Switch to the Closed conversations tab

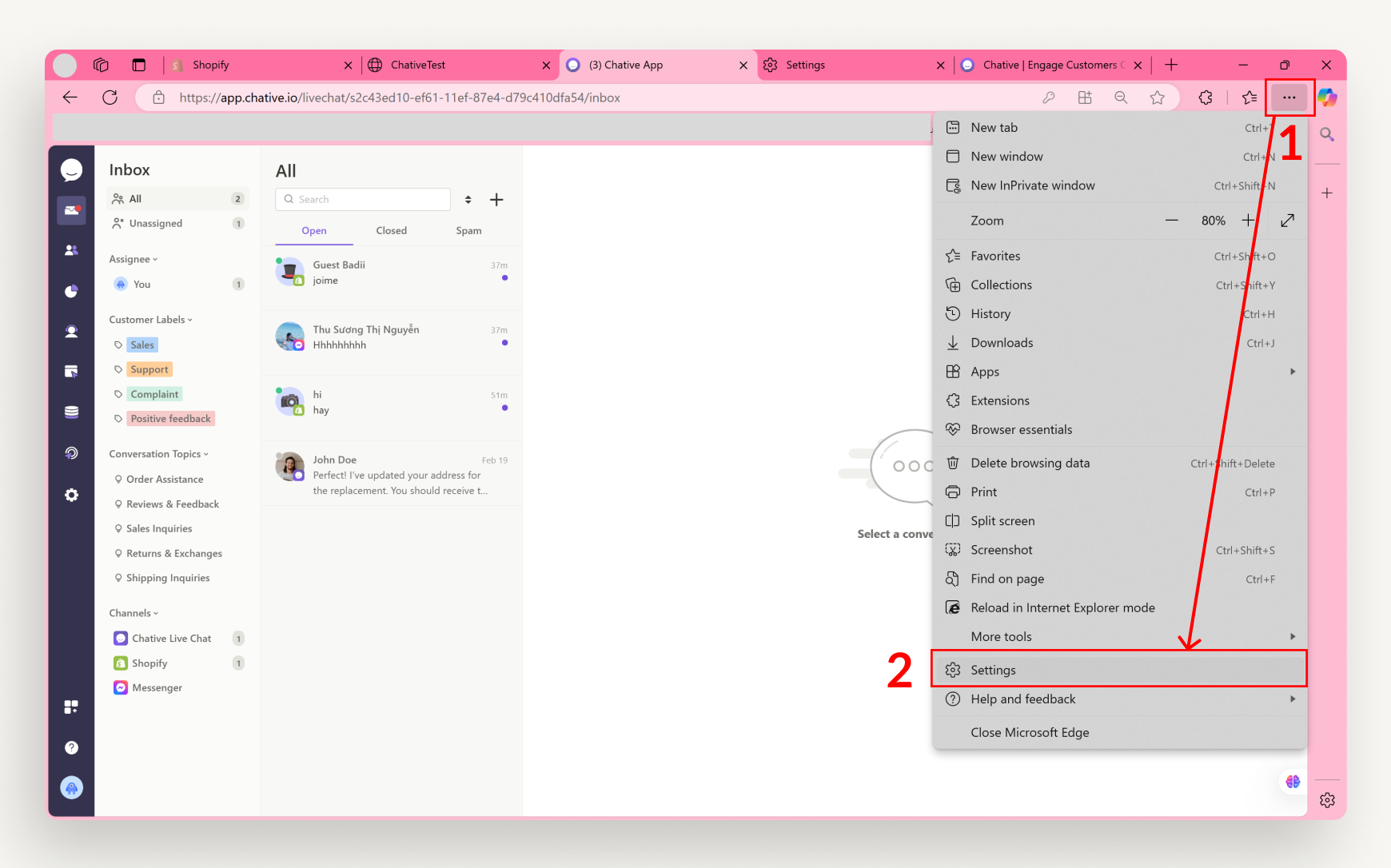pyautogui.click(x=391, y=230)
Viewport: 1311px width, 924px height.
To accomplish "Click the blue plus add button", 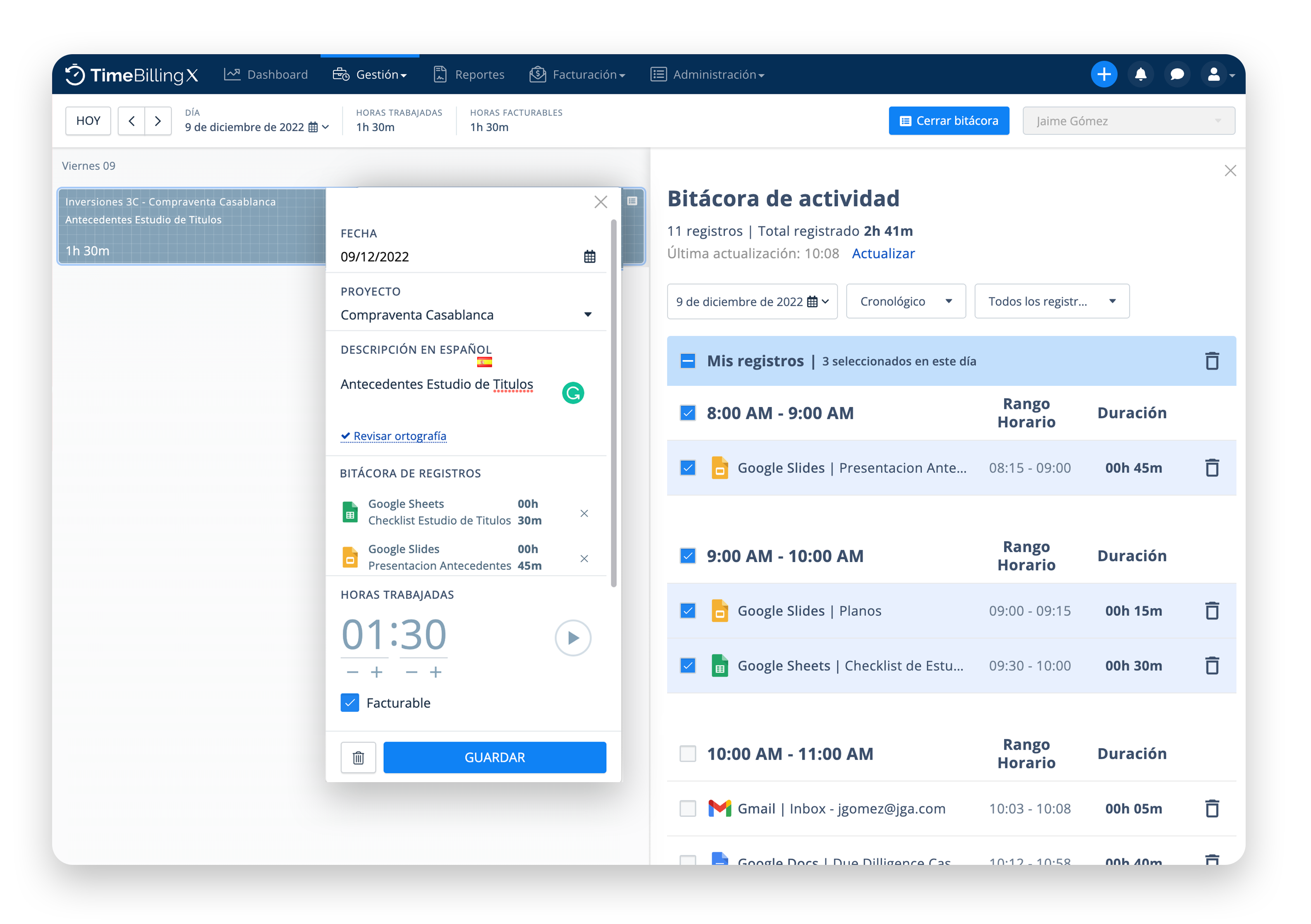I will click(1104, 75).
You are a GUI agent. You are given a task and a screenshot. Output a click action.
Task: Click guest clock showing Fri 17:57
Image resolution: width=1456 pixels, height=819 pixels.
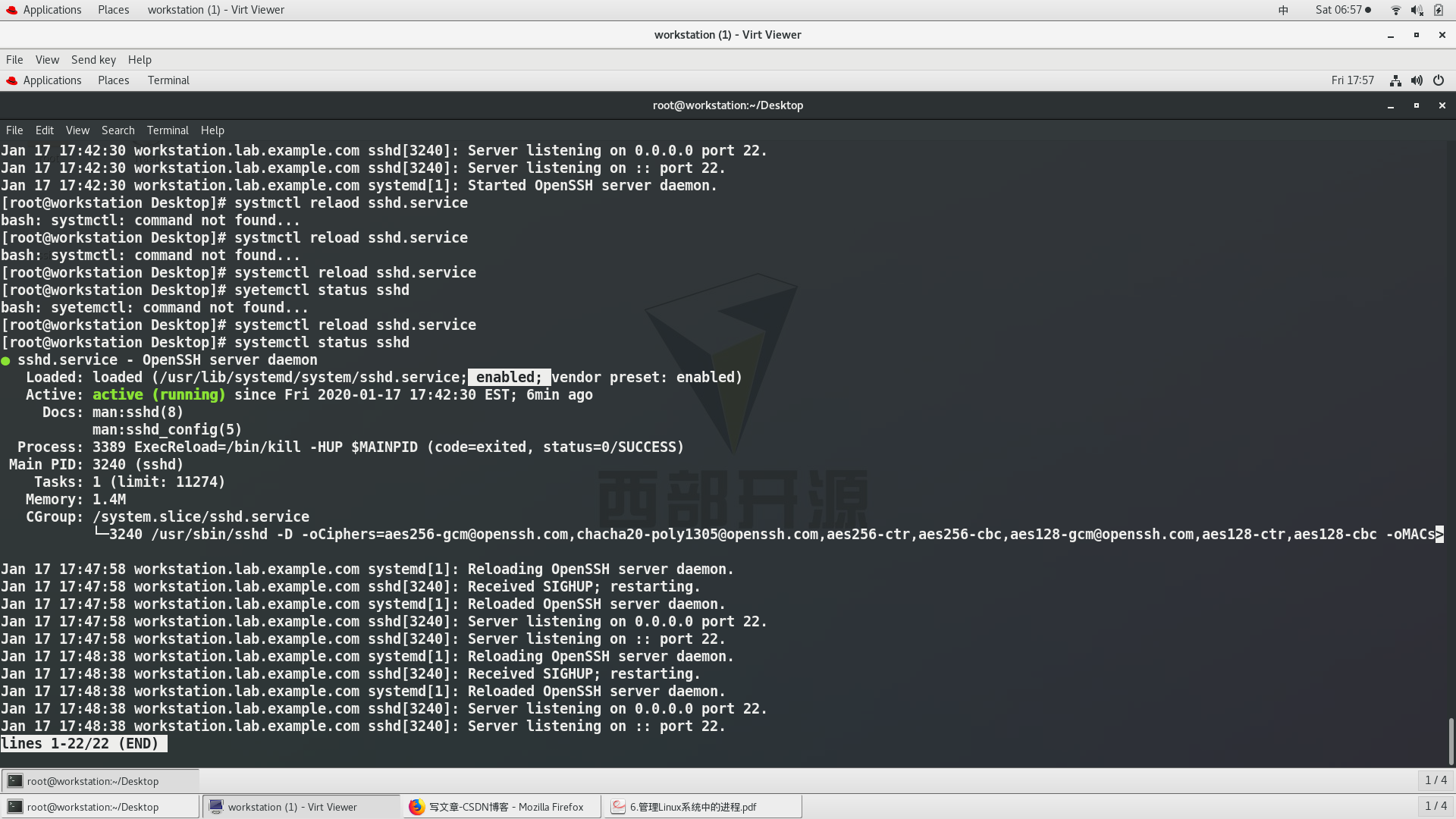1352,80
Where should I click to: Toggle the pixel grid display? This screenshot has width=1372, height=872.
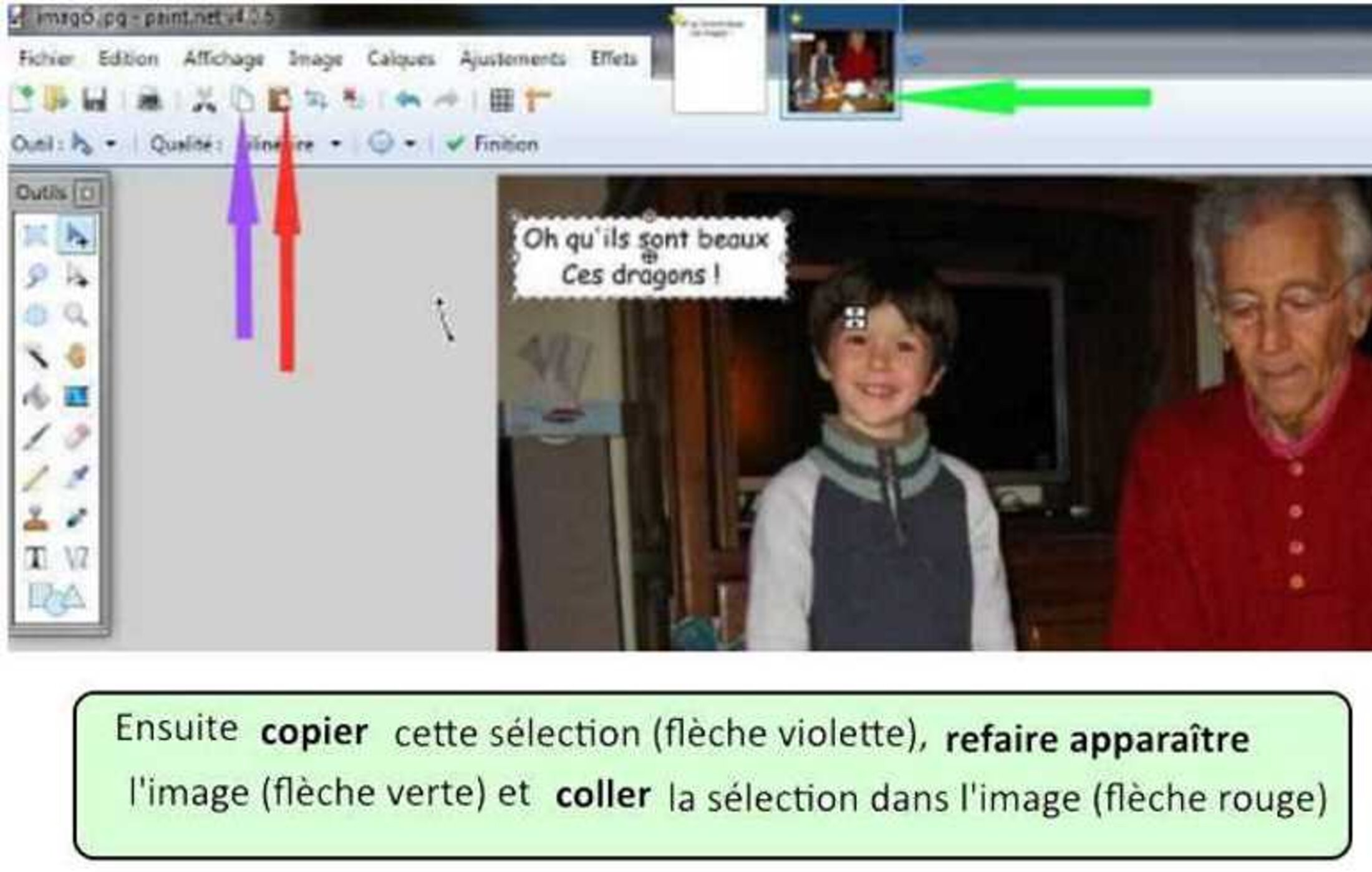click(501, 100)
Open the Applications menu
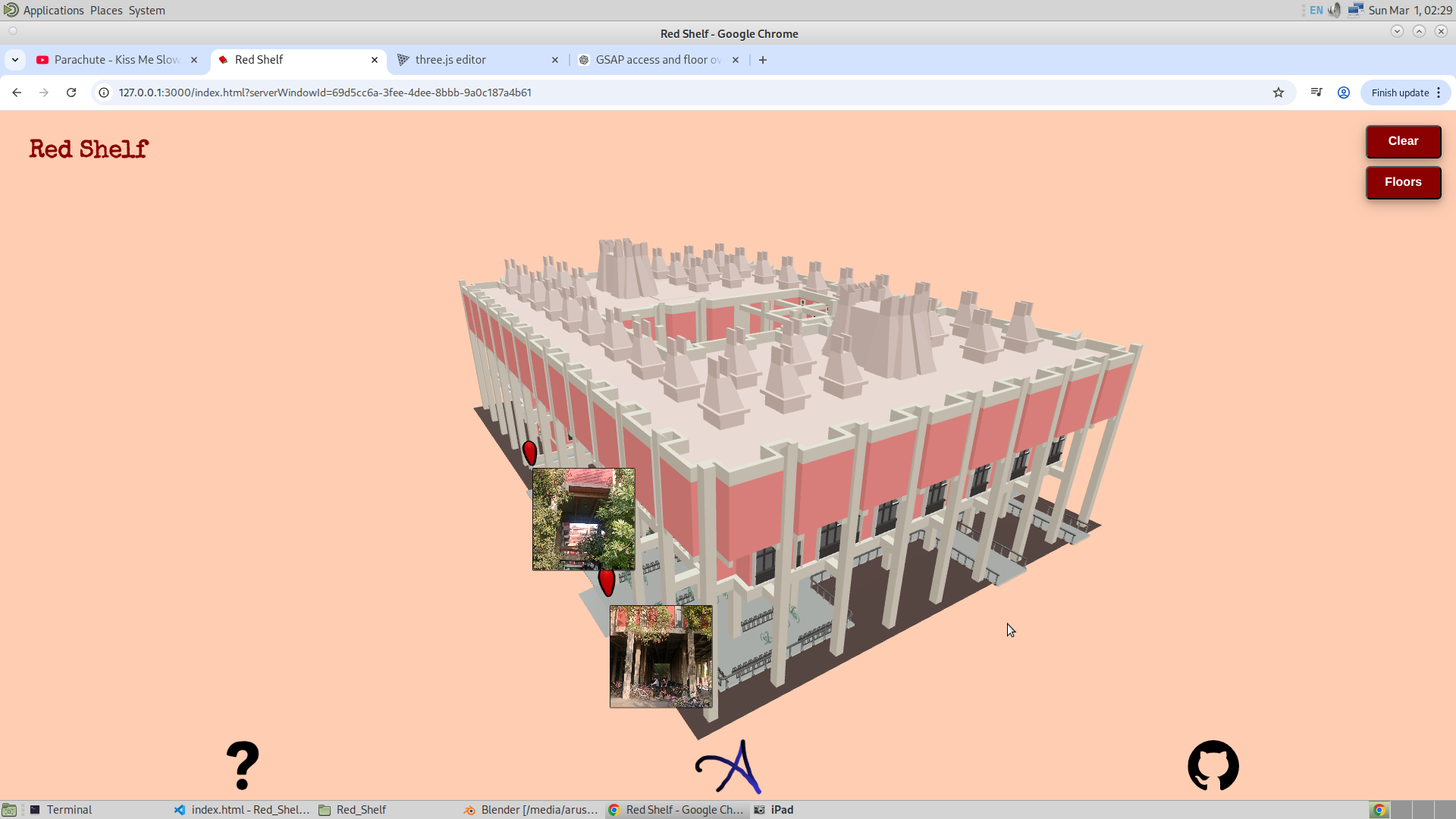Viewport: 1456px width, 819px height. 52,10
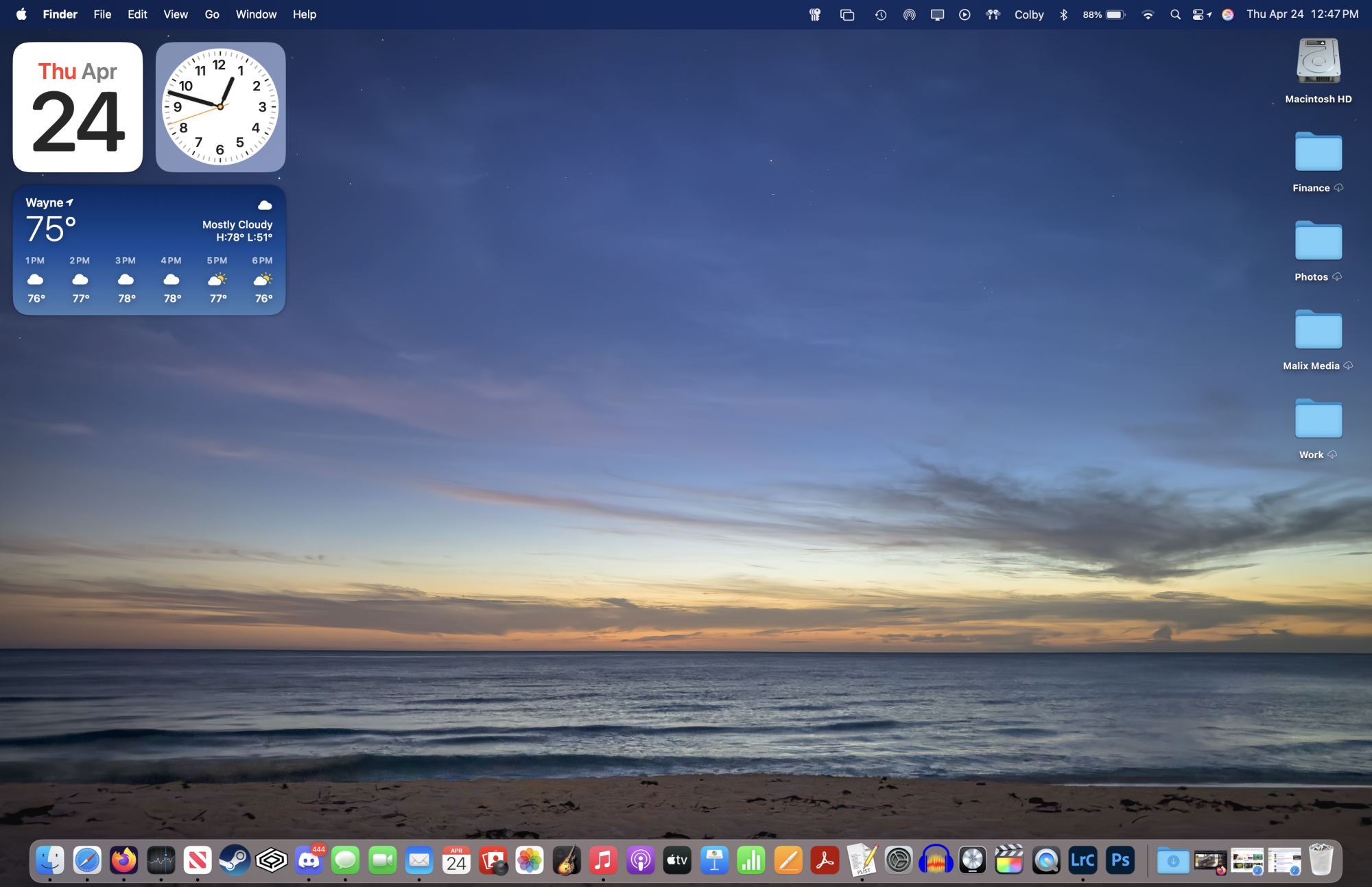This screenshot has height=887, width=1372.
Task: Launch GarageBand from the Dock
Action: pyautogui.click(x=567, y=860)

What the exercise asks: Copy exactly the lines from the line containing "You are a GUI" through the last line of the records above, both included, and leave out any pictures.

Solution to the problem:
You are a GUI agent. You are given a task and a screenshot. Output a click action.
Task: Click guest clock showing Fri 17:57
Image resolution: width=1456 pixels, height=819 pixels.
1352,80
Where should I click to: Toggle the pixel grid display? This screenshot has width=1372, height=872.
click(501, 100)
Open the Applications menu
Viewport: 1456px width, 819px height. 52,10
This screenshot has height=887, width=1372.
Task: Launch GarageBand from the Dock
Action: pyautogui.click(x=567, y=860)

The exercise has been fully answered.